The newest in technological products has been created; the OnePlus Watch. According to the company website, this watch is unique from others in that it comes with “a user-friendly interface with refined elegance embodying uncompromising craftmanship”. While its design may be different from others, do it’s functions and purposes hold up to standards? Plenty of people have posted reviews on the OnePlus Watch and so here is ours:
One feature of the OnePlus watch is the fitness tracker which claims it can accurately determine the number of steps taken by tracking daily activity. When we first tested this feature, its statistics were completely inaccurate. For example, when walking to the grocery store, which happens to be right across the street, the fitness tracker had stated that it was over 15,000 steps to walk across the street. It also stated we were asleep when it was the afternoon. When attempting to determine more accurate measurements, we attempted to use the imperial system which makes numbers easier to calculate, but it asserted to use the metric system instead. Does anybody know how to convert imperial statistical values by multiplying the value of the prefix and converting units to multiples of ten? Didn’t think so.

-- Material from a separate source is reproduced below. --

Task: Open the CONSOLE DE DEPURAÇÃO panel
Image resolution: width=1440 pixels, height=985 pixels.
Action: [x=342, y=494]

The OnePlus Watch also boasts about granting Internet connection to its users, which is something that the Apple Watch can do perfectly fine. In fact, the Apple Watch’s Internet connection is infinitely stronger than OneWatch as emails were not recognized by the device until almost 4 hours after they were sent! While the email notifications themselves are easy to read due to the size of the watch (46mm), the uncomfortable nature of the watch and the poor connection is not worth it.
In terms of hardware and other features, the OnePlus watch provides 1GB of RAM and 4GB of storage. The Apple Watch provides 3GB of RAM and 15GB of storage. Still, the OnePlus watch seems to excel at fitness providing a heart rate monitor, an accelerometer, and an automatic workout detection. When we tried to download other apps, the OnePlus watch would not support them. It also did not report NFC payments. Other features include a GPS system which was proven inaccurate as it lead us to unknown territory (what else is new?) and a buffering OnePlus TV which let’s us watch TV as we exercise.
Overall, the OnePlus Watch is not worth your time and certainly not worth your money ($259!). While the company prides itself on the design of the watch, it’s clear that they did not see the forest for the trees and created a device with broken features and buffering connections that render the device useless. “Smart”Watch? Think not. Just buy a FitBit or Apple Watch and you’re good to go.